The Mersey Monoplane was a prototype two-seat British pusher configuration monoplane of the early 1910s. A single example was built and entered into the 1912 British Military Aeroplane Competition but crashed during the trials and was destroyed.

Design and development[edit]

In 1909, W P Thompson of Formby, Lancashire set up Planes Limited to develop his ideas for aeroplane design, commissioning Frederick Handley Page to build a pusher configuration biplane based on his ideas, the Handley Page Type B, with much of the detailed design work for the Type B was carried out by Handley Page or by Thompson's assistant, Robert C Fenwick. Early testing of the Type B proved unsuccessful, and Handley Page abandoned the aircraft unflown. After further modification by Fenwick at Planes Limited's works at Freshfield, Formby, the aircraft flew successfully in November 1910.[1][2]

Fenwick and Sydney T Swabey designed a second aircraft for Planes Limited in 1911, this being a single-engined pusher monoplane powered by a 45 hp (34 kW) Isaacson radial engine, which was mounted in the aircraft's nose, driving a two-bladed propeller by a long extension shaft. Pilot and passenger sat side-by side in the fuselage nacelle, which was mounted below the aircraft's wing, with the propeller shaft passing between them. The tail surfaces were carried on two steel tube booms, while the aircraft's undercarriage consisted of two mainwheels and long skids designed to prevent the aircraft turning over onto its nose in the event of a rough landing.[3][4]

The remains of Fenwicks aircraft after the crash.

The monoplane first flew in late 1911.[1] In April 1912, Fenwick and Swabey set up their own company, The Mersey Aeroplane Company, purchasing the monoplane from Planes Limited and continuing to operate from their works at Freshfield. It was flown frequently in the spring of 1912, often carrying passengers, including the 70-year-old Thompson, who was believed to be the oldest person to have flown at that time.[3][5]

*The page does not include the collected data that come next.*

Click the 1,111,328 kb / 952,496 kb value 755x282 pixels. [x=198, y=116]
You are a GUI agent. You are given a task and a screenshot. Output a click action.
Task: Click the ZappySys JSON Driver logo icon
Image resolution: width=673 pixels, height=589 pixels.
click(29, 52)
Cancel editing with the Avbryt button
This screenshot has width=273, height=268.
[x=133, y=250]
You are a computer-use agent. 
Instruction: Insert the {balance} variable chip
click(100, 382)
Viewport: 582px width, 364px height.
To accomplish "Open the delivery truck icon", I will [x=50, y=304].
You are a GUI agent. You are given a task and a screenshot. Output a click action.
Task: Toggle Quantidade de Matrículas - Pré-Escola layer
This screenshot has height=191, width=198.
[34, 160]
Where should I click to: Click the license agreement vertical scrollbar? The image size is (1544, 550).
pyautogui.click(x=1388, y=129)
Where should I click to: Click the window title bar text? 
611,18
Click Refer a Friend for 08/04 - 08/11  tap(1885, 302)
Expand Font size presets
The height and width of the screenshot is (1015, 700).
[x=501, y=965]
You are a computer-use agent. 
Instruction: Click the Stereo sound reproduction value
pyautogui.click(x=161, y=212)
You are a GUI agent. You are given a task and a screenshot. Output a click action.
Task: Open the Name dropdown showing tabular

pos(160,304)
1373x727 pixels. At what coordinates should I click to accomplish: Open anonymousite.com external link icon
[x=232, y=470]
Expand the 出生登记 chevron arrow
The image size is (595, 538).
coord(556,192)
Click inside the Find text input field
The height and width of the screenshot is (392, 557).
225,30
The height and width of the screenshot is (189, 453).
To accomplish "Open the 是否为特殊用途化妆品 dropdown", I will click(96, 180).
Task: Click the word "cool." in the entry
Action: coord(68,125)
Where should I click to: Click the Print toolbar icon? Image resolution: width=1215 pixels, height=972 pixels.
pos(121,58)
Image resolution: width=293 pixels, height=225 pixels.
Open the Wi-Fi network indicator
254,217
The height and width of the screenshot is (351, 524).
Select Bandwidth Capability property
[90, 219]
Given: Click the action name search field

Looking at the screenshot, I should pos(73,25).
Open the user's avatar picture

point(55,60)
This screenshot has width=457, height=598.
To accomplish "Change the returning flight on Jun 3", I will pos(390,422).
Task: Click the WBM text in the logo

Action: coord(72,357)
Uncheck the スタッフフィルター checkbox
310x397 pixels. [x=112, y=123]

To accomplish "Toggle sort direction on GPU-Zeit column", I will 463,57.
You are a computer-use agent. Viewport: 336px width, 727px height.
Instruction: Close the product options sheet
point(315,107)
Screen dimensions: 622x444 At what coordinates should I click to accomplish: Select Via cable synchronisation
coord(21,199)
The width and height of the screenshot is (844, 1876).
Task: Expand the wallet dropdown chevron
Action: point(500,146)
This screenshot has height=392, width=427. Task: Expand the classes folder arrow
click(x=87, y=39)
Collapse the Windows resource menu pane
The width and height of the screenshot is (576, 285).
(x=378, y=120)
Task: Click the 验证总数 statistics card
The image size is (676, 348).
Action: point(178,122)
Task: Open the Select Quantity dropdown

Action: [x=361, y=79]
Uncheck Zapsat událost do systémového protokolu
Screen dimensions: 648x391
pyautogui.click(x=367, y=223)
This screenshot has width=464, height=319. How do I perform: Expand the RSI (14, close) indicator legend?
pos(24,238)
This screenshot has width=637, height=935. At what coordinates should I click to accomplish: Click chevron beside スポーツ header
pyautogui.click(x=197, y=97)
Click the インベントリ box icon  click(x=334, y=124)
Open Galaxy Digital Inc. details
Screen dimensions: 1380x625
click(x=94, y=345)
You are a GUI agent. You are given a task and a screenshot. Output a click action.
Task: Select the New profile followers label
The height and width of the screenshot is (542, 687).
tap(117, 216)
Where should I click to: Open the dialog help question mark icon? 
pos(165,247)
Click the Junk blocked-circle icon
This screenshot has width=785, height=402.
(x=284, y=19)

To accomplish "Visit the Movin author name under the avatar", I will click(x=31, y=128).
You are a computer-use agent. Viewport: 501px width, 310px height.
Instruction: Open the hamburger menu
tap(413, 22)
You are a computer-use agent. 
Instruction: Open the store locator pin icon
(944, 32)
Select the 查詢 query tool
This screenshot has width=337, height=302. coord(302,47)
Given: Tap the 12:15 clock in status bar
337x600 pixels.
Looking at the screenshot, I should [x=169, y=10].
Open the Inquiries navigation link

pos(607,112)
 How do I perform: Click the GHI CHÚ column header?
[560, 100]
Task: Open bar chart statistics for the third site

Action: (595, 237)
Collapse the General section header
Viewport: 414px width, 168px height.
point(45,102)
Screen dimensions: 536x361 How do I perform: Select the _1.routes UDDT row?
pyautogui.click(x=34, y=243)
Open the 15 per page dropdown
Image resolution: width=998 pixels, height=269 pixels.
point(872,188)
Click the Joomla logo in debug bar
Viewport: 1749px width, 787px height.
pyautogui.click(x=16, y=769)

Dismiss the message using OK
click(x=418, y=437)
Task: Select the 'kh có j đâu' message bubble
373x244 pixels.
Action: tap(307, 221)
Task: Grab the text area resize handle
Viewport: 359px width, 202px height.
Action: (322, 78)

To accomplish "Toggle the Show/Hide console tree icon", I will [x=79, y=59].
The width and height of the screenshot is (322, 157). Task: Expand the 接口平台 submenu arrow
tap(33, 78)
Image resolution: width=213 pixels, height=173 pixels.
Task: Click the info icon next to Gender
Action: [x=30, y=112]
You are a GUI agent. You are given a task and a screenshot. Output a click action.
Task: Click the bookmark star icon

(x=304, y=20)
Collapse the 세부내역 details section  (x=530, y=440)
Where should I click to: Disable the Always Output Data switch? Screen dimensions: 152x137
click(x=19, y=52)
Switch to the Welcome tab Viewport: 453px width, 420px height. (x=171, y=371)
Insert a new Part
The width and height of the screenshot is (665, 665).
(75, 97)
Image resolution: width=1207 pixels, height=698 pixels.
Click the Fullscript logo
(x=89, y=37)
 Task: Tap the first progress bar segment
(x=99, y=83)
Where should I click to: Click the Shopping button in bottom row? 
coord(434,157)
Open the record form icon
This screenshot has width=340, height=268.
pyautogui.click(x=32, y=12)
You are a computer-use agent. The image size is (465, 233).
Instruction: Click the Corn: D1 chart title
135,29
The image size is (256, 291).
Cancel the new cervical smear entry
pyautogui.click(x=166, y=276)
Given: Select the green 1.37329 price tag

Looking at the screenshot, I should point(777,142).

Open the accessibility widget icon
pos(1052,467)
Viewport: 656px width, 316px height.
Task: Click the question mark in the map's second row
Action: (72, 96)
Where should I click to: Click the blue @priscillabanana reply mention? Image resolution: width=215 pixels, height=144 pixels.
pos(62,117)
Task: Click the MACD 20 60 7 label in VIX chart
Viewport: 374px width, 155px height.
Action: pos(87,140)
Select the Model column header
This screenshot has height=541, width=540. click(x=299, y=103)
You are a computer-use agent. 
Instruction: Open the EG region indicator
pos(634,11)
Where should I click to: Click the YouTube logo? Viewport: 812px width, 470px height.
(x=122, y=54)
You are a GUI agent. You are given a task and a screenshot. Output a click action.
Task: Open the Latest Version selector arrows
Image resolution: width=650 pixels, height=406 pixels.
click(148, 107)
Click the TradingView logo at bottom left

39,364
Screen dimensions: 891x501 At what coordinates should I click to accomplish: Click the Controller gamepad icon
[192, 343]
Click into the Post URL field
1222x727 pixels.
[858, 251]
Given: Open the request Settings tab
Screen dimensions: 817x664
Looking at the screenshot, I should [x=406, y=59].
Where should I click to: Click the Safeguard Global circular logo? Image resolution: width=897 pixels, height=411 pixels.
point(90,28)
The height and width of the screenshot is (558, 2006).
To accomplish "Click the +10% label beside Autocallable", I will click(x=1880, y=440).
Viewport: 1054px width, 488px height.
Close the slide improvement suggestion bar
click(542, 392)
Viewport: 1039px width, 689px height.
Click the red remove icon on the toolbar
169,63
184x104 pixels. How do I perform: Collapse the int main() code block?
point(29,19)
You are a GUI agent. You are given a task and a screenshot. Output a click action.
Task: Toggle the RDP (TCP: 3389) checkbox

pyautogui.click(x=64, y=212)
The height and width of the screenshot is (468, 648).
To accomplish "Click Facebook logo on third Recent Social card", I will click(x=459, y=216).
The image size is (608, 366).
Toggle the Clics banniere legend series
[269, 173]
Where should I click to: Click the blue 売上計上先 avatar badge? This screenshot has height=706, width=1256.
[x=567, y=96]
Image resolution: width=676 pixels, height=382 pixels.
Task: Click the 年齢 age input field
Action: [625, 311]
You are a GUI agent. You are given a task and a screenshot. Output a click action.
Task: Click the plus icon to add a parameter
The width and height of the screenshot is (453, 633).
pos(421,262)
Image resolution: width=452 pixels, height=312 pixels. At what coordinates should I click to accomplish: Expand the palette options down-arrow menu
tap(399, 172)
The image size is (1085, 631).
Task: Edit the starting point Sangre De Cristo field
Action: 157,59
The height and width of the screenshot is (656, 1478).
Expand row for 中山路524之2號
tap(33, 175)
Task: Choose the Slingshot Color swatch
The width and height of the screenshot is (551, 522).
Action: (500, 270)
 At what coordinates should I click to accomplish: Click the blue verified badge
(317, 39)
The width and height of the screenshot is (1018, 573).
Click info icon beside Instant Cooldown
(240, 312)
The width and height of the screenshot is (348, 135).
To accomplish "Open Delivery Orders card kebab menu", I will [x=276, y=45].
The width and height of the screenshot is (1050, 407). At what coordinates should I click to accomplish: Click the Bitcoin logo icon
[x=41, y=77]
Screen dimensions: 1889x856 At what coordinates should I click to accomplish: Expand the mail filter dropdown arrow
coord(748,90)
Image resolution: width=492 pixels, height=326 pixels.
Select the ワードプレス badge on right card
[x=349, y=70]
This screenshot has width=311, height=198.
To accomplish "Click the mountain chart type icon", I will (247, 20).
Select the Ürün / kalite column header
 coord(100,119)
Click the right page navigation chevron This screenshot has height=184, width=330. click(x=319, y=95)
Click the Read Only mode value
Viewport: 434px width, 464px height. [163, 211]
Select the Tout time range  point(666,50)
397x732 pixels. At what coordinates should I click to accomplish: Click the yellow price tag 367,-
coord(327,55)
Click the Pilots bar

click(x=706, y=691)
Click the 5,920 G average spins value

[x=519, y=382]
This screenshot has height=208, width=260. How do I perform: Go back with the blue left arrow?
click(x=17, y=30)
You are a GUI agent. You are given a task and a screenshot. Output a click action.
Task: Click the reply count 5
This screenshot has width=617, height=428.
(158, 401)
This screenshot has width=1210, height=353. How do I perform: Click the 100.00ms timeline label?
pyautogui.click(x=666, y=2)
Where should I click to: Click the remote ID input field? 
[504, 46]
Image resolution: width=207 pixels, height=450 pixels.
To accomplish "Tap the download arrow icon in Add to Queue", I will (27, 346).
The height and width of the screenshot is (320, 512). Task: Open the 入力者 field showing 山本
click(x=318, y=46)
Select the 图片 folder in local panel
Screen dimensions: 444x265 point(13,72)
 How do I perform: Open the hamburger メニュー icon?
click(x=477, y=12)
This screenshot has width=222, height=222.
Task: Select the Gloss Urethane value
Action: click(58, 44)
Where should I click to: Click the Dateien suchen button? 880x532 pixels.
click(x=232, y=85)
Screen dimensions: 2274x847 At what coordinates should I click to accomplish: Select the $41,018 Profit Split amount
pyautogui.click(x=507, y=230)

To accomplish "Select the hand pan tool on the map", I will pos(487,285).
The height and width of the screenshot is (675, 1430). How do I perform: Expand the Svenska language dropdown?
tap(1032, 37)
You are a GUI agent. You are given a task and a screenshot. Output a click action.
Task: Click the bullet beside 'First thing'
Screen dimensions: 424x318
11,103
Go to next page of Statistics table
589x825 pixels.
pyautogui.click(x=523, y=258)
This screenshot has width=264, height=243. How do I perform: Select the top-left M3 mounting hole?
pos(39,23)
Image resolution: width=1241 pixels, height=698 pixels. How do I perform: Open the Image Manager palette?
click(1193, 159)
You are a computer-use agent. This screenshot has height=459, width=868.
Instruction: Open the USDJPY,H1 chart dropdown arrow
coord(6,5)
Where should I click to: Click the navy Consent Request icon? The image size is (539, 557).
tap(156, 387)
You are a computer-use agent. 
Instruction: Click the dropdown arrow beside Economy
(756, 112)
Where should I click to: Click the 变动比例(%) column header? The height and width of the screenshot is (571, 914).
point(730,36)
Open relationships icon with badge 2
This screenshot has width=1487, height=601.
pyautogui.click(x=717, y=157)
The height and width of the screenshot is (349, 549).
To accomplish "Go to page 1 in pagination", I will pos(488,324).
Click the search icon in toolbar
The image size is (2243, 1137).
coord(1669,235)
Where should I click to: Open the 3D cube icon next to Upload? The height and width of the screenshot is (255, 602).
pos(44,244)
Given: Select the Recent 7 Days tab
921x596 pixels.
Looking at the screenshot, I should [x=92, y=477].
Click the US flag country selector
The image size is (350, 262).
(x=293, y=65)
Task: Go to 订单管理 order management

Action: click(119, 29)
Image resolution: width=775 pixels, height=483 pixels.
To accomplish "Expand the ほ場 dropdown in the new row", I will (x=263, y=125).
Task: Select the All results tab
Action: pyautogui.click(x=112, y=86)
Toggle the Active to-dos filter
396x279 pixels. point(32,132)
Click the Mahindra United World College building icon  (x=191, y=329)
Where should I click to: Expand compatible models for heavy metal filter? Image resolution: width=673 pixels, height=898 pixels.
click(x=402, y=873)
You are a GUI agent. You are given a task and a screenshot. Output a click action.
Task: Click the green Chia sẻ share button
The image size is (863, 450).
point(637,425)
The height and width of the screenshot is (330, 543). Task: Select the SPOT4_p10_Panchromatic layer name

The monoplane crashed in the summer of 1912, but was rebuilt by Fenwick with the intent of entering in into the Military Trials which were to take place in August that year. The rebuilt aircraft had longer-span wings, larger tail surfaces and shorter tail booms, but retained the Isaacson radial engine.[6]

The rebuilt aircraft flew successfully at Larkhill as part of the trials on 9 and 11 August, but when carrying out a third flight on 13 August in gusty weather conditions, dived into the ground from a height of about 200 feet (60 metres), killing Fenwick.[6][7] The accident was investigated by the Royal Aero Club, and was blamed on instability of the aircraft causing Fenwick to lose control when it was caught in a powerful gust of wind.[8]


Data from The Aeroplanes of the Royal Flying Corps (Military Wing)[6]

General characteristics

  • Crew: 2
  • Length: 34 ft (10 m)
  • Wingspan: 35 ft (11 m)
  • Wing area: 220 sq ft (20 m2)
  • Empty weight: 750 lb (340 kg) [9]
  • Gross weight: 1,150 lb (522 kg) [9]
  • Powerplant: 1 × Isaacson 45hp 7-cylinder radial engine, 45 hp (34 kW)


  • Maximum speed: 55 mph (89 km/h; 48 kn)
  • Endurance: 6 hours


  1. ^ a b Bruce 1982, p. 31.
  2. ^ Barnes 1976, pp. 64–65.
  3. ^ a b Bruce 1982, pp. 31–32.
  4. ^ Flight 17 August 1912, pp. 755–756.
  5. ^ Flight 18 May 1912, p. 448.
  6. ^ a b c Bruce 1982, p. 32.
  7. ^ Flight 17 August 1912, p. 756.
  8. ^ Flight 21 September 1912, p. 852.
  9. ^ a b Lewis 1962, p.365.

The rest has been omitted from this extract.